Normally first timers in bangkok take tuk tuks, you tell them to go to a wat or someplace x ,and they will take you to a tailor or to anybody who give them comission..I think that they normally never do what you want to do, try taxis same price or less, air conditioning and less dangerous. and no bargaining....if he doesn´t put taximeter tell him to do....I´m not telling to not use them because in bangkok is a must..you need the experience at least once.
Tuktuks are fun way of getting around Bangkok. Just be careful cause tuktuk drivers are notorious of ripping the tourist off. These are also quicker than taxis. Better set the fare with the driver 1st before boarding. They also tend to take you to shops where they can get commission.
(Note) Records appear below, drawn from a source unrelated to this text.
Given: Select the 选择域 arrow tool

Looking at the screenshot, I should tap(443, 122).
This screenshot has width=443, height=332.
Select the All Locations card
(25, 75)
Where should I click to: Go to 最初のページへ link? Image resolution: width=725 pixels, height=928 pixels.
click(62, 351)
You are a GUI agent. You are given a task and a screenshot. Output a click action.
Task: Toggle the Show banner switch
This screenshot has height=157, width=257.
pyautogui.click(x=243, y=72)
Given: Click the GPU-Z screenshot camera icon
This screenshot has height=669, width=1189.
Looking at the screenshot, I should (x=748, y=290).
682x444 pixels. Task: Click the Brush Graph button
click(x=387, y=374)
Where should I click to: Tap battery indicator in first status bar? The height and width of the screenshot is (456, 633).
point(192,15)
Going for a ride in a tuk tuk is a must, but reserve that joy for any other city in southeast asia besides Bangkok. There are no honest tuk tuk drivers in Bangkok, they could care less about what sites you want to see, all they want is to get you to go to a suit shop or jewerly shop and will ditch you in a moment. The air in Bangkok is HORRIBLE and sitting in a tuk tuk will expose you to countless exhaust blasts. Also, if you're of any height (I'm 6'1") these things are very uncomfortable. Just take a taxi around Bangkok! Or walk
The tuk-tuks are cute to look at, and fun to ride once. Then that's it. I would recommend staying away from them the rest of your time in Bangkok unless you don't mind spending a lot of time haggling rates with the driver and choking on smog.
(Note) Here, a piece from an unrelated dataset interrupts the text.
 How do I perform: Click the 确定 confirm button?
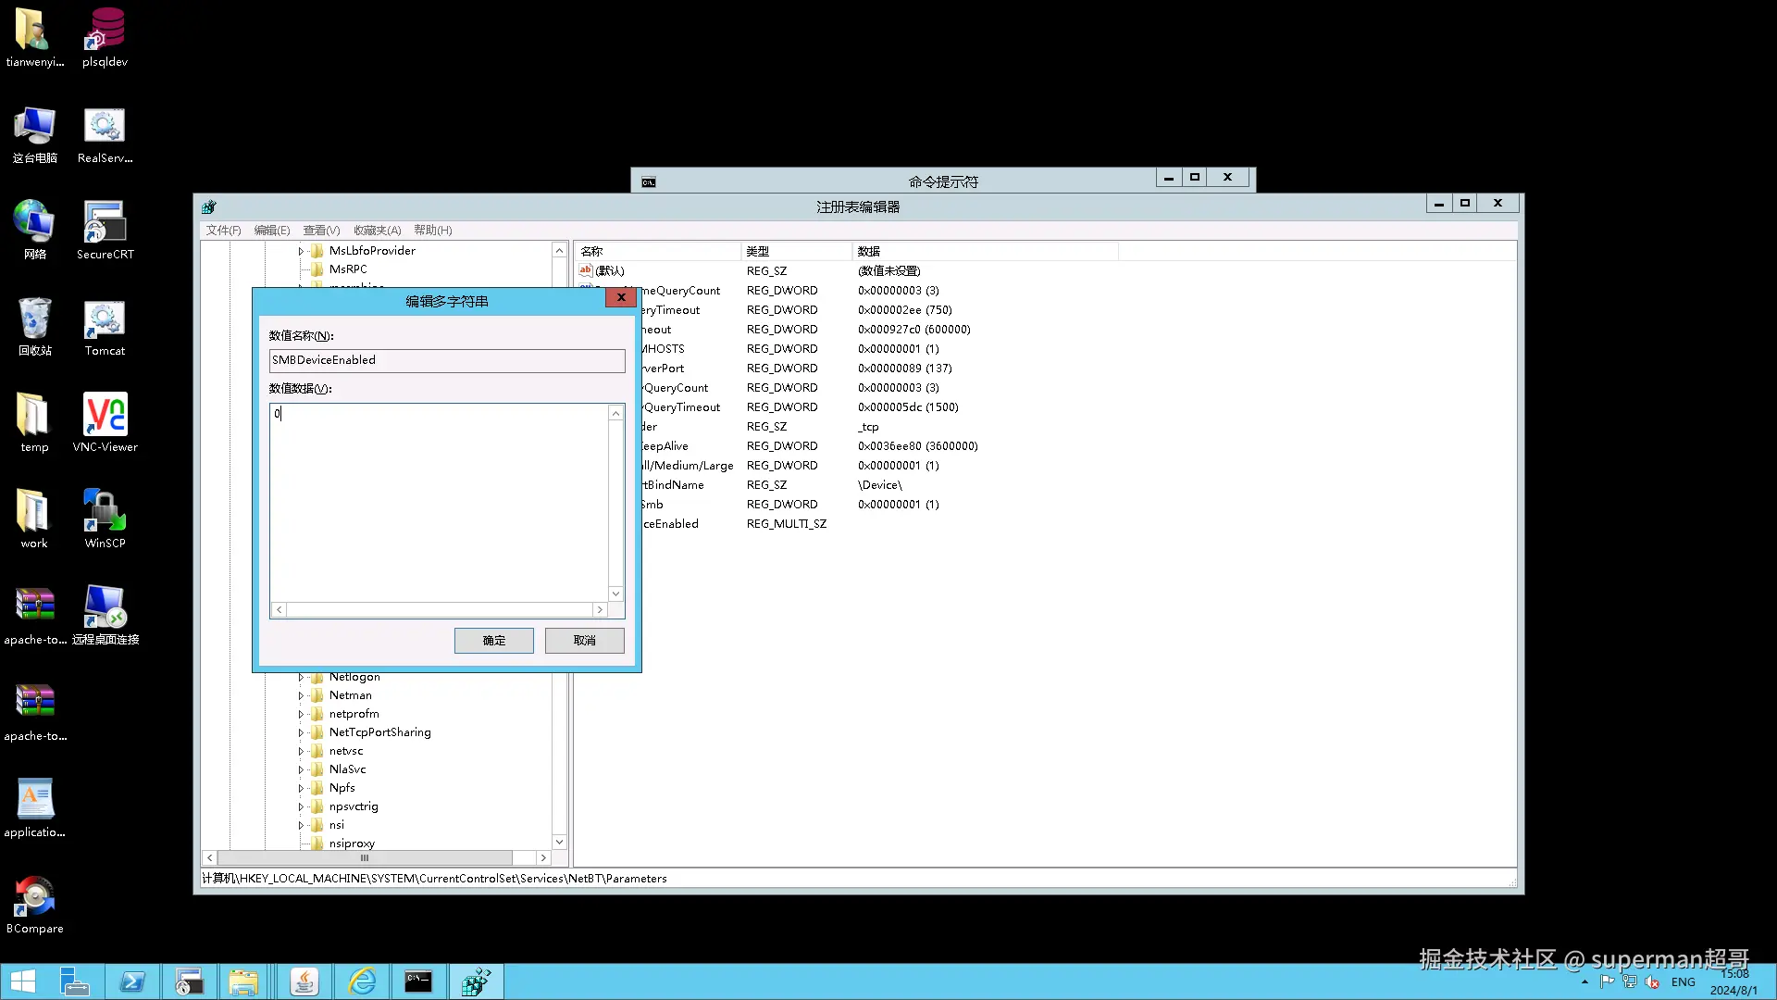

The first thing you want to try about the local transports is the Tuk-tuks. A simple and small vehicle running on grass cutter machine. Its pretty interesting to ride in and you will notice that they will turn off their engines when they stop at a traffic light or a small traffic jam as to avoid their engine from over-heating. Good way to get around the city to avoid the main traffic jams. The prices they usually quote are pretty steep compared to taking a city taxi. So make sure you come to an agreed price before getting on. How do you know how much to pay? Easy, get on a proper taxi that runs on meter and then estimate how much to pay them. Just beware as they will give you all sorts of reason to "squeeze" money out of you.